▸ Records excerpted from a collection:
● ● ● ● ●
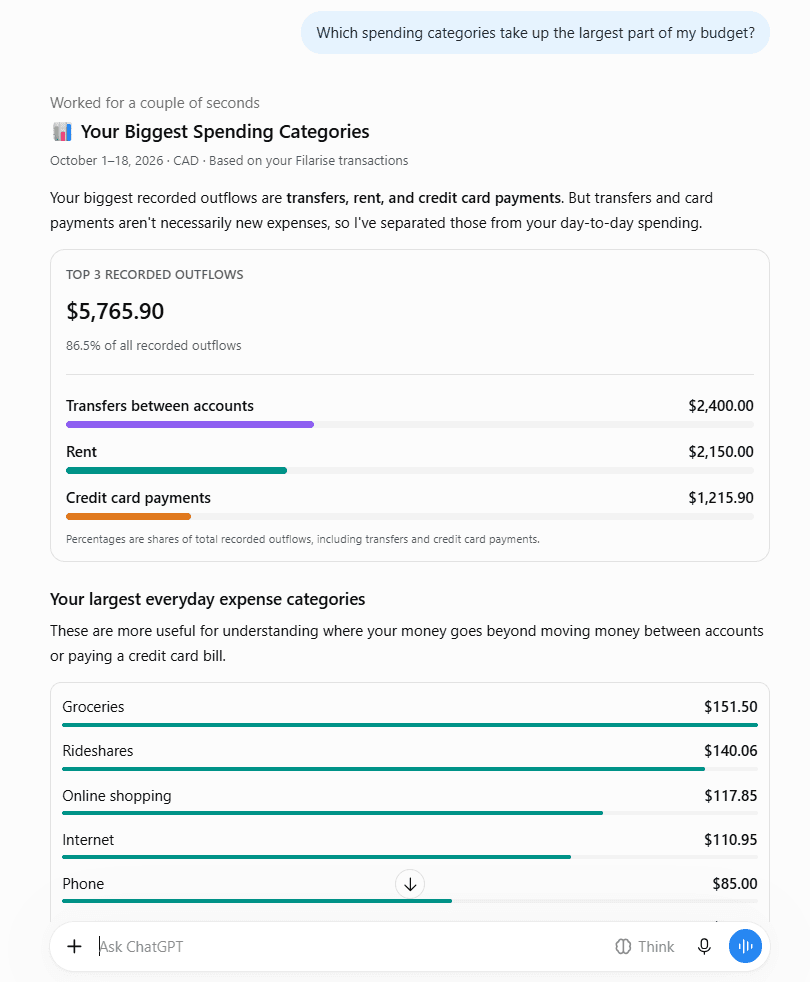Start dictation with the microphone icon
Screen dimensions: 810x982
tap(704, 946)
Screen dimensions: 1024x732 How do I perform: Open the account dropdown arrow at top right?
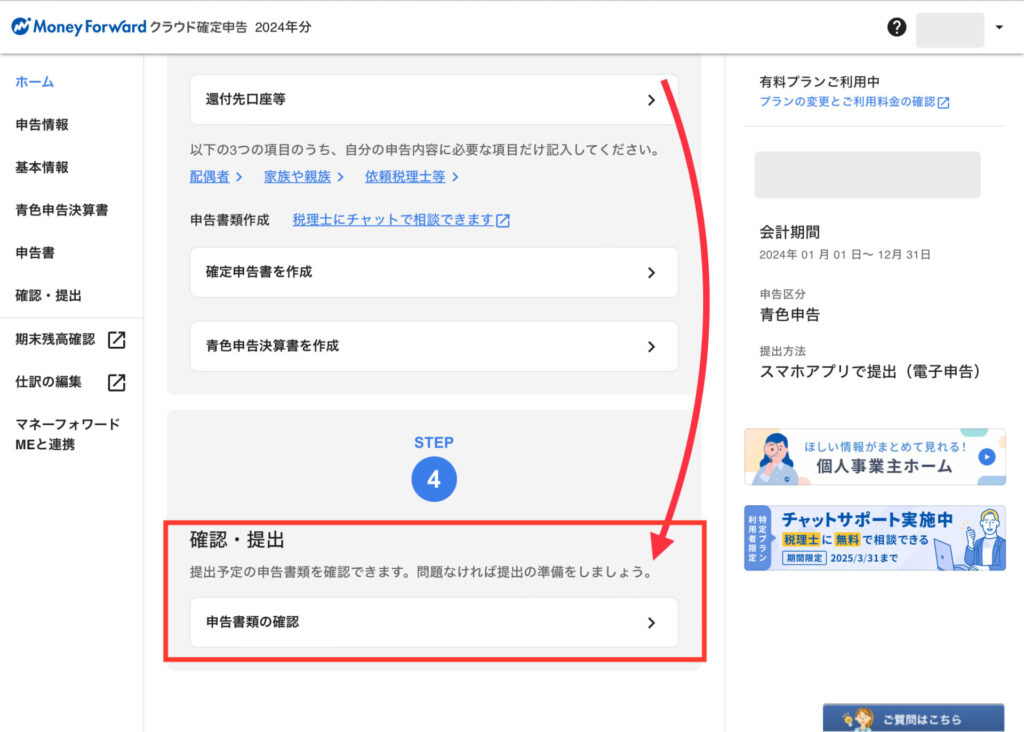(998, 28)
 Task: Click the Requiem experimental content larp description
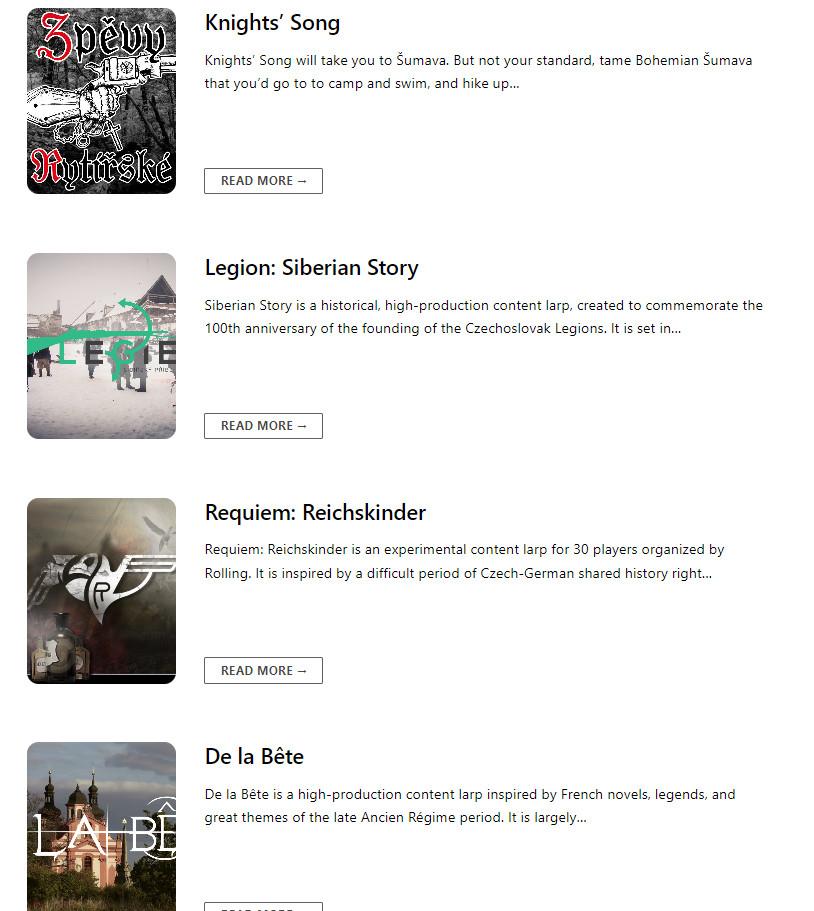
● ● ● ● ●
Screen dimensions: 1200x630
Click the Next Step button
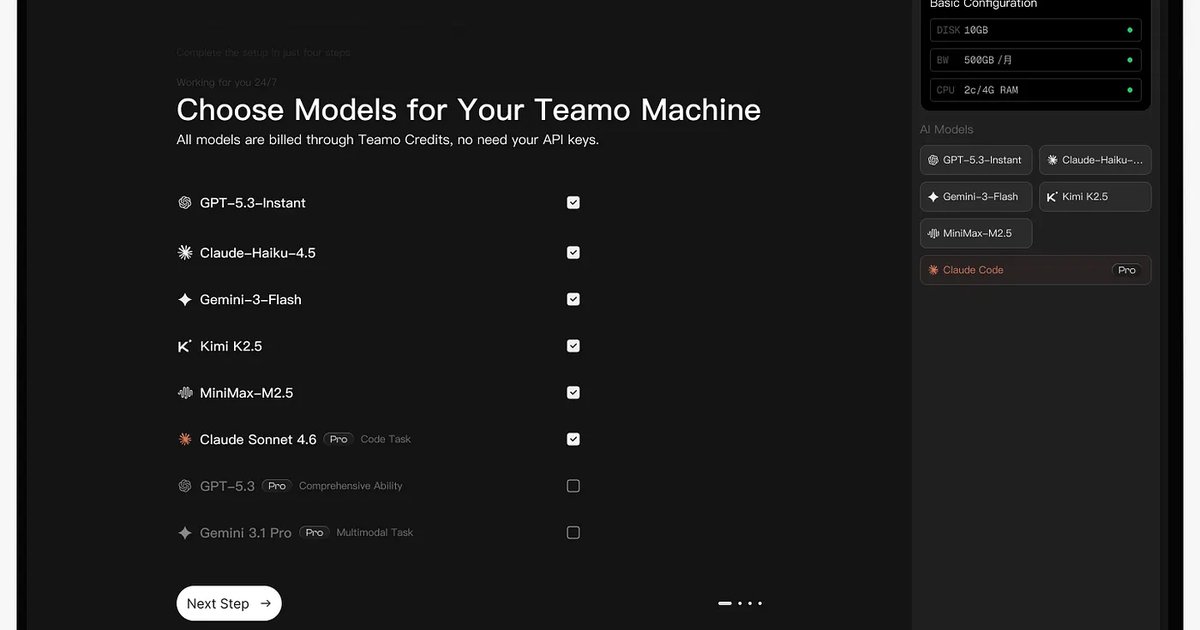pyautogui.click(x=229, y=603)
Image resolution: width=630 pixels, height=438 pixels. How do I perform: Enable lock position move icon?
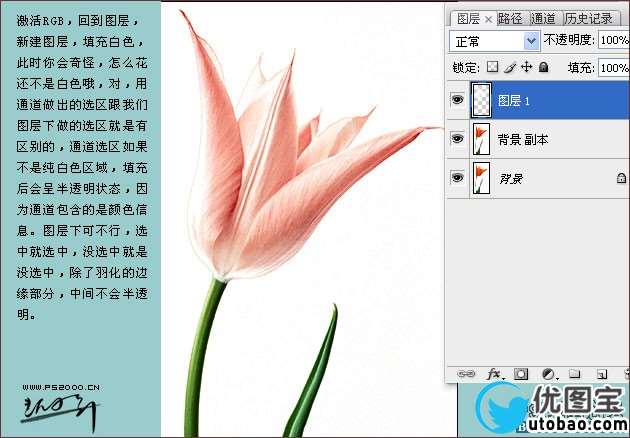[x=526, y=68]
● ● ● ● ●
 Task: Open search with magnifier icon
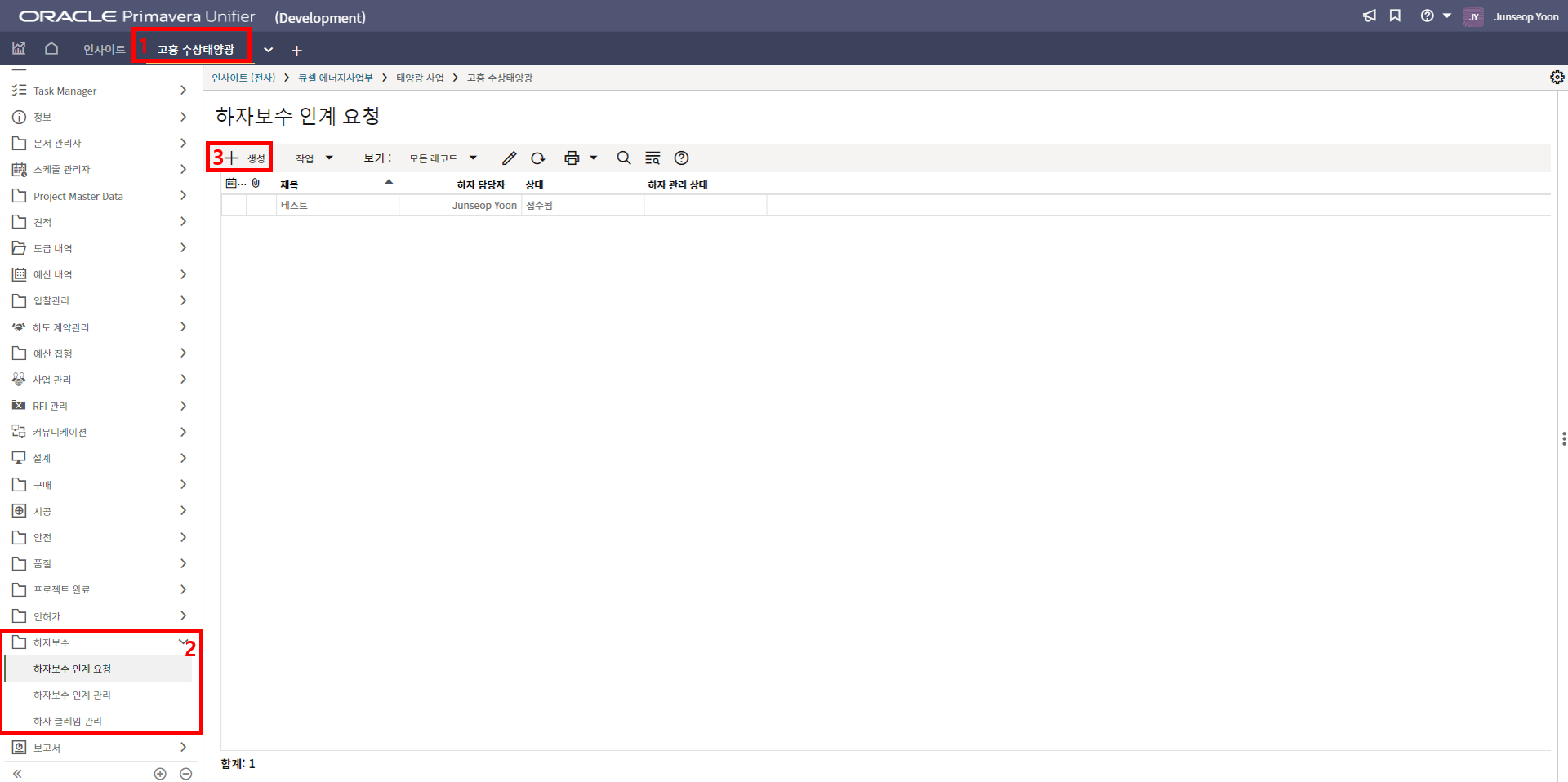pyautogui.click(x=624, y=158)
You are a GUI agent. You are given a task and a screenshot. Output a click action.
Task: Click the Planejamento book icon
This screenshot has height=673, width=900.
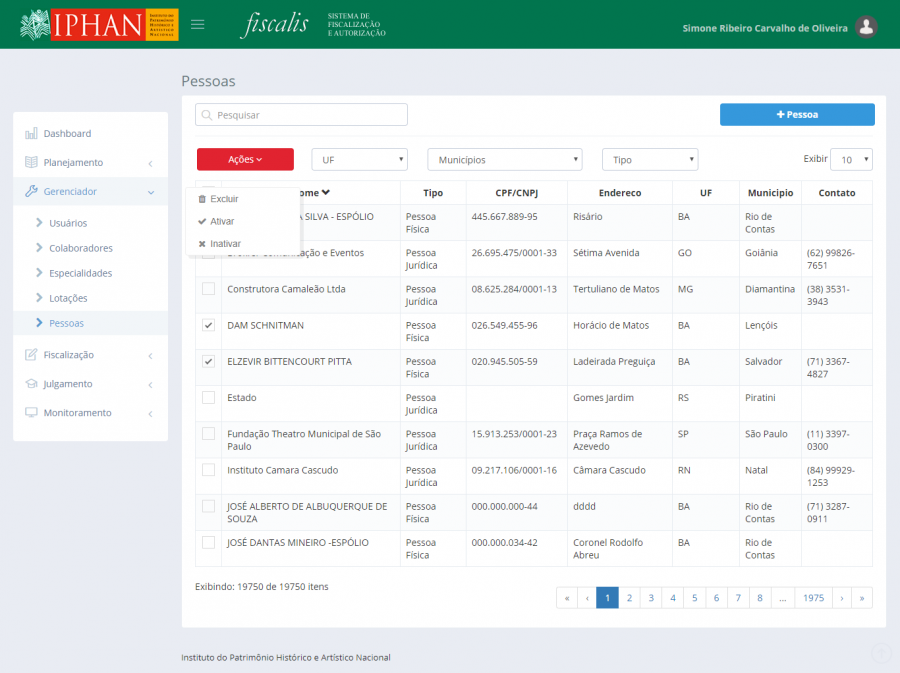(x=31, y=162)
● ● ● ● ●
▸ Description of the task: Set the pictures aside and transcribe exactly the stretch of lines above, beginning with the one holding "Screen dimensions: 1024x732" and ending with the one holding "Task: Click the Requiem".

▸ Response area:
Screen dimensions: 1024x732 How do I perform: Open the account dropdown arrow at top right?
(998, 28)
 Task: Click the Requiem experimental content larp description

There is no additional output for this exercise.